As much as I DON’T like spending funds on a place I’m not using, the calculations make sense.
We humans are loss-averse, even to the ridiculous point in which we actually make ourselves lose more than we need to because we don’t want to consciously lose funds on a place that in the long-term would benefit us.
I won’t share the math calculations, but basically it’s simple: paying for 12-months of a Bulgarian apartment but staying for only 6 months and then living in Thailand also is cheaper than getting an AirBNB every time I come back to Bulgaria.
This idea aside, I’m also considering revisiting the visa options to live in Bulgaria. There are two possible options, one more expensive than the other (and this other being more sketchy).
The fact is I am happy here in Bulgaria, and deeply saddened to have to leave. I want to spend more time with my friends, my routine, my life here! But my visa is making me leave. Grr immigration rules are ridiculous.
The possibility of living in America is still on the tables, but becoming less and less of a reality.
Though I guess we’ll see when I’m there… There’s a chance I could get stuck there! However, I really like the pace of life here, I’ve got many friends, and it’s also perfectly located between Europe & Asia making it perfect for my other travel adventures!
For business, I’ve just hired an agency to help me with some holes. I now have a full-time assistant working with me which is EPIC. The agency appears to already be delivering on their end of the contract, which is amazing.
Instead of pridefully trying to do it all, I’m hiring help where I need help- I’m trying to focus on what I do great and hire people to do everything else.
This is also why I’m considering living in Thailand or Bulgaria over USA. As hinted at earlier, it’s cheaper, and because it’s cheaper this means I can re-invest more into my business!
I want to save more, live better, and most importantly be able to re-invest into my business. It is kind of ridiculous actually looking at how I lived in 2018 compared to my original goals set out in 2017.
I fell off track- a lot of the “being lost” was necessary, but now I need to get back on my goals.
They’re simple: find awesome girlfriend (or girlfriends), have great friends, adventure, have awesome home, grow business, etc.
If I live in the USA, my cost of living will be higher, and thus there is less to re-invest into my savings or business.
Also, I’m at a strange point in life where living in Bulgaria or Thailand is MORE FAMILIAR than living in my own country. I was researching some things and realized just how different it is in USA- the fact is I’m more situated to this life.
We’ll see how things play out…
For now I feel sad to be leaving Bulgaria. It’s way too soon. I’ve made new, deeper friends and also connected deeper with some of my old friends.
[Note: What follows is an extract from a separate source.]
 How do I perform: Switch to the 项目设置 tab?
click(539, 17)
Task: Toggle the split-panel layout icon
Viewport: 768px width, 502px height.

I’ve met some super awesome girls.
I’ve gotta go, so we’re gonna own that- back in Thailand it is! I’ve already got multiple meetings scheduled for the first week, which is amazing. I’m excited to go back to that life, but until I’m back in that life, I’ll be sad to leave this one.
Overall, I’m starting to feel more relaxed in life. My self-belief is increasing as I have proven to myself that I can overcome adversity and take care of myself. I have plans to make friends, meet girls, and grow my business.
Now it’s just a matter of living it, day by day, and enjoying the process.